There was a time when chivalrous 
knights proclaimed their love 
wearing their ladies' colourful scarves 
redolent of their beloved's scent, 
over the cold, hard steel of their battle
geared armour. The more temperate 
armed themselves with that emotional 
wealth of love by inscribing their
beloved's name deep within their 
beating hearts, to last as long as their 
hearts might. Some loving statements 
scratched a comely lass's name on 
granite boulders, to last as long as 
climate and weather permitted, truly 
a love making its name to posterity's 
legend. Lovers' names pencil-scribbled
or pen-knife-incised on park benches 
and the bark of handy trees made the 
effort to last, at least as long as love's 
whimsy. But we live now in a fleeting
age where newness lasts a heartbeat 
before it stales. And so, too, it seems 
with love, I mused, arrested by the large
neat letters writ on a smooth, new
snowfall. Meant to last the blink
of a restless eye, so discreetly
to vanish in the warming sun.

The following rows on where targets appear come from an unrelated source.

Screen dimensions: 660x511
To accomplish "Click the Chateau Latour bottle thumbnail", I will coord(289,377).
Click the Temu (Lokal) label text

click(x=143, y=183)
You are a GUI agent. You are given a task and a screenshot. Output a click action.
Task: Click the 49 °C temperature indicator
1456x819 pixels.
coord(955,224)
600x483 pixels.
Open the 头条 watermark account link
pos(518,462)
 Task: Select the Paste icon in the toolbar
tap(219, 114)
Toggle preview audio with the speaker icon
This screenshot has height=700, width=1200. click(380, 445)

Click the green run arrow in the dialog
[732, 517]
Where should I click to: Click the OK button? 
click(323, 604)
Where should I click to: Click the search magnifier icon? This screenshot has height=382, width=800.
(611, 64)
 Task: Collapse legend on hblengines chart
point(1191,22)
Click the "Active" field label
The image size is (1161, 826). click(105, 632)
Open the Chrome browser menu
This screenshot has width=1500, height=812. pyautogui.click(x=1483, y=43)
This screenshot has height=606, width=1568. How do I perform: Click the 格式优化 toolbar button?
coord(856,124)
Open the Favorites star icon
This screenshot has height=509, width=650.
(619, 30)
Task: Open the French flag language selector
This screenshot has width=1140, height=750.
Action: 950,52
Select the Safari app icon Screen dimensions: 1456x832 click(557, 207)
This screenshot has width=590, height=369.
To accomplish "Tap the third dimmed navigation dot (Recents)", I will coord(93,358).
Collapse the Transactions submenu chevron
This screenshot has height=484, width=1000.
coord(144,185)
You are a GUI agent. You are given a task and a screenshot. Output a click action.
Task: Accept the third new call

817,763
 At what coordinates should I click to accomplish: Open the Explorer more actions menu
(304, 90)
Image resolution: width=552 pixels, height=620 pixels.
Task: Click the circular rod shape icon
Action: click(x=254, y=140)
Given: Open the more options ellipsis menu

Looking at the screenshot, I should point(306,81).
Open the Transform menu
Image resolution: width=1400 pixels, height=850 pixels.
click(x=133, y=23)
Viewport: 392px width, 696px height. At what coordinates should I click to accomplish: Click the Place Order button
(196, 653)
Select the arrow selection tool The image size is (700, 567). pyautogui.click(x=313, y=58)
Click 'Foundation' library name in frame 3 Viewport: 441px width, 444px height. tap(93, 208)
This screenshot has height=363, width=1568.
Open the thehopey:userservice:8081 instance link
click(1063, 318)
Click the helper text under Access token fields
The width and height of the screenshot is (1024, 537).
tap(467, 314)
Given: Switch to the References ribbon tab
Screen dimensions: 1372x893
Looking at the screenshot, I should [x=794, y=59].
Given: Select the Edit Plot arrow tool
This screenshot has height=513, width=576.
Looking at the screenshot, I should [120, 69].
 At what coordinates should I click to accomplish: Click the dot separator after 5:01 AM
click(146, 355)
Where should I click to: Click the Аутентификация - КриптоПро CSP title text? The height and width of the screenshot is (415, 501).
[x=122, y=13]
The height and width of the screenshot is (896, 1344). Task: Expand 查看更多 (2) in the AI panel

A 
paean to 21st Century inconstancy.



Wednesday, February 5, 2014

 

Survival of the Fittest

Glowing bright as a living
flame against the frigid stark
whiteness of the landscape,
the wary cardinal is patient,
lingering on tree branches,
hovering over the temptation
of seeds and nuts awaiting his
selection. Alert to danger, he
flicks his head to either side,
and waits. Tiny chickadeees
equally vigilant, flicker similarly
from branch to winter-nuded
twigs, to finally surrender to
the appeal to staunch their 
hunger. It is best that they
remain on guard, for they cannot
know that the ravaging beast
that stealthily stalks them to
oblivion is not as immune as
they to nature's climate excess.




Tuesday, February 4, 2014

 

Solar Fire

Placidly sailing in the vast ocean
of pacific blue, the winter sun
has taken command of the sky. A
convoy of crows streak noisily through,
flinging themselves across the still
expanse of the afternoon, triumphant
in existence. Crowning the nude 
forest canopy, its brilliance
sparkling through the landscape,
the sun's searching fingers of light
glow on the snow-heaped forest floor,
the setting sun torching tree trunks
in a glory of solar ice-conflagration.




Monday, February 3, 2014


The Stars That Fell

All sound is hushed in the
frozen woods. No fierce wind to
give voice to the agonized clacking
of tree tops, they remain silent,
nakedly immobilized. In the valley
of the forested ravine its creek
too is silent, frozen and at one
with the landscape lush with new
snow, as downy-white and lightly
feathered as a swan. No birds sing
this icily ephemeral day, though
through the raw canopy of trees,
the sun, luminous as breaking dawn,
bursts its fierce bright light,
piercing the atmosphere of late
afternoon. A mere whisper of
breeze tantalizes a shimmering 
veil of snow from a burdened
branch. In this magical arras, 
each needle and twig, branch and
limb is softly limned in pure white
crystal stars that fell from the sky.